**What the task requires**
When you reach the line containing "Task: Open the Bayern München team link", include it and stop; until then, return each line of the material exactly, starting with the first.

========================================================================

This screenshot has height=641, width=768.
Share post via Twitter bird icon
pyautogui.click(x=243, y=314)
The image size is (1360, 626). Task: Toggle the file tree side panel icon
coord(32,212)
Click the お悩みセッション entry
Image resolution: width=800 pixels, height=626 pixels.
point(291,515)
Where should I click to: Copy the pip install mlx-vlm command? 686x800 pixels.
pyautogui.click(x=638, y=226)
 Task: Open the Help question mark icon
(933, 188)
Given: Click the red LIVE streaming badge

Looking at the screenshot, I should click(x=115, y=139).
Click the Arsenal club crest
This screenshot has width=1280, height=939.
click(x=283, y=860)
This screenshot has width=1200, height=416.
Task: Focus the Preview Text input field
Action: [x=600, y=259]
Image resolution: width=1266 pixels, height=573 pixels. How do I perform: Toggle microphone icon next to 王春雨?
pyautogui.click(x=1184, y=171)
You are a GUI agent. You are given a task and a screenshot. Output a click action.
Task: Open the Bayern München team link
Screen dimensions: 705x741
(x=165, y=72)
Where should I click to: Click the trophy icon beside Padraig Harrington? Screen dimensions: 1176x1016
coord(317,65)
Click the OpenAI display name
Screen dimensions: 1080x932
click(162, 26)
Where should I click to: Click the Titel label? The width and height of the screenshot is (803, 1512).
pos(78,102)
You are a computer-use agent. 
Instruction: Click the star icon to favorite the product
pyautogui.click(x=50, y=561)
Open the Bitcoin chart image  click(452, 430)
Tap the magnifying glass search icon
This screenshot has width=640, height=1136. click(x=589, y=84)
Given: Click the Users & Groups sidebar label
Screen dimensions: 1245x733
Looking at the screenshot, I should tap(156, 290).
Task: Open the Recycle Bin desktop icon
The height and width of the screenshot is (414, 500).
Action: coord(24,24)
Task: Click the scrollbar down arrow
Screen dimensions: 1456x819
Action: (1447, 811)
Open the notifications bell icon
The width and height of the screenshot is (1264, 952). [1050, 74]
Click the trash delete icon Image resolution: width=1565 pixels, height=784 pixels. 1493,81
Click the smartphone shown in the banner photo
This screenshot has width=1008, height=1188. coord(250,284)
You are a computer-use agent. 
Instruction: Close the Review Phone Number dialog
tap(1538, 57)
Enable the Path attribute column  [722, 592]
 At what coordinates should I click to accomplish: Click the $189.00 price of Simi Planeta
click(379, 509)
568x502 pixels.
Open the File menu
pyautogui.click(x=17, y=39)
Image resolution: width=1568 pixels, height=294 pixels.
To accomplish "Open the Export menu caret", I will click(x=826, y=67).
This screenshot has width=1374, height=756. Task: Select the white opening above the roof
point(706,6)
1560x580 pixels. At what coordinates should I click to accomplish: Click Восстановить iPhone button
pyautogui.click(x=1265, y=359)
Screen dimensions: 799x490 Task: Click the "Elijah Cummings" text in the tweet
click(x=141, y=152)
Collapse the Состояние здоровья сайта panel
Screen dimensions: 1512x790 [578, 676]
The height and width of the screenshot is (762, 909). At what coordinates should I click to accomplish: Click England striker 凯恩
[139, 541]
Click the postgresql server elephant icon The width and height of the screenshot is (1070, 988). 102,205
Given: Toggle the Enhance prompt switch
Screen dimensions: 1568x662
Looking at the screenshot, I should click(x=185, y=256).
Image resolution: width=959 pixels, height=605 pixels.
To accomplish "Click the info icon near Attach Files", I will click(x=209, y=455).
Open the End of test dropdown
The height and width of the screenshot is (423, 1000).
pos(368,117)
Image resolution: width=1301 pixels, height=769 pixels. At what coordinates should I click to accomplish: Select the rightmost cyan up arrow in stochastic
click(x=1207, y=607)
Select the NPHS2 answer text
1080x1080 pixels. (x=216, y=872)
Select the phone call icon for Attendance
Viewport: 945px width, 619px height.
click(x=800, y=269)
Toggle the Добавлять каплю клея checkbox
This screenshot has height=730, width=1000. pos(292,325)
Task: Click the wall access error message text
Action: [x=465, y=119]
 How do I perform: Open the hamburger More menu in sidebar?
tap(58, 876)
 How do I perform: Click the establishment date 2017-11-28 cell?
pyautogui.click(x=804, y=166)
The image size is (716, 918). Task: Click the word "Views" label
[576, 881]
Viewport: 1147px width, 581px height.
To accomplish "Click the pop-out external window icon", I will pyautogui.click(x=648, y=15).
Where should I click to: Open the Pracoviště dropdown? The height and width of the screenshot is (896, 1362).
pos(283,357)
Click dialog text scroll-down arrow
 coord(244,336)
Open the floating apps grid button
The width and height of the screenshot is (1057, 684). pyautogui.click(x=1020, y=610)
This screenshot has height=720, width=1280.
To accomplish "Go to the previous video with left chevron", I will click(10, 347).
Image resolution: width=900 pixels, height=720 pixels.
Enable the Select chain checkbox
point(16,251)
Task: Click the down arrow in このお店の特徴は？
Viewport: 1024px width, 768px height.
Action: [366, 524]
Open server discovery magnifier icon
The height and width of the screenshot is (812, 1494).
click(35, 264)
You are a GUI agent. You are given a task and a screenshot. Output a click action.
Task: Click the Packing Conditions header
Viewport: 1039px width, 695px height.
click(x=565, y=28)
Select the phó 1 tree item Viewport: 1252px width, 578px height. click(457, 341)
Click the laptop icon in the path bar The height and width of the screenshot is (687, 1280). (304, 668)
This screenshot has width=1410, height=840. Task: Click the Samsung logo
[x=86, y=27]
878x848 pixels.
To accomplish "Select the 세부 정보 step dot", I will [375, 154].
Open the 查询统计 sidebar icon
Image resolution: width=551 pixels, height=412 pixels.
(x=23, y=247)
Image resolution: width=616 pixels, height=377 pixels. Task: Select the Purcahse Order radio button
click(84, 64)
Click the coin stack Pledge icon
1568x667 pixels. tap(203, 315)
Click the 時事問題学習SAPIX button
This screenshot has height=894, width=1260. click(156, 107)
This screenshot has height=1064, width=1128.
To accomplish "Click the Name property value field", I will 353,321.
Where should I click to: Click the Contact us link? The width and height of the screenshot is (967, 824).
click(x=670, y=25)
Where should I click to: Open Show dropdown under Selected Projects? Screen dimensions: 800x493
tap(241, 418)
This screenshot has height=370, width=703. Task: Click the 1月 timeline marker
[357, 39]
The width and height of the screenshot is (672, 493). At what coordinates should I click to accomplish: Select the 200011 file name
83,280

========================================================================

**Solution to the problem**
This screenshot has height=641, width=768.
Share post via Twitter bird icon
pyautogui.click(x=243, y=314)
The image size is (1360, 626). Task: Toggle the file tree side panel icon
coord(32,212)
Click the お悩みセッション entry
Image resolution: width=800 pixels, height=626 pixels.
point(291,515)
Where should I click to: Copy the pip install mlx-vlm command? 686x800 pixels.
pyautogui.click(x=638, y=226)
 Task: Open the Help question mark icon
(933, 188)
Given: Click the red LIVE streaming badge

Looking at the screenshot, I should click(x=115, y=139).
Click the Arsenal club crest
This screenshot has width=1280, height=939.
click(x=283, y=860)
This screenshot has width=1200, height=416.
Task: Focus the Preview Text input field
Action: [x=600, y=259]
Image resolution: width=1266 pixels, height=573 pixels. How do I perform: Toggle microphone icon next to 王春雨?
pyautogui.click(x=1184, y=171)
You are a GUI agent. You are given a task and a screenshot. Output a click action.
Task: Open the Bayern München team link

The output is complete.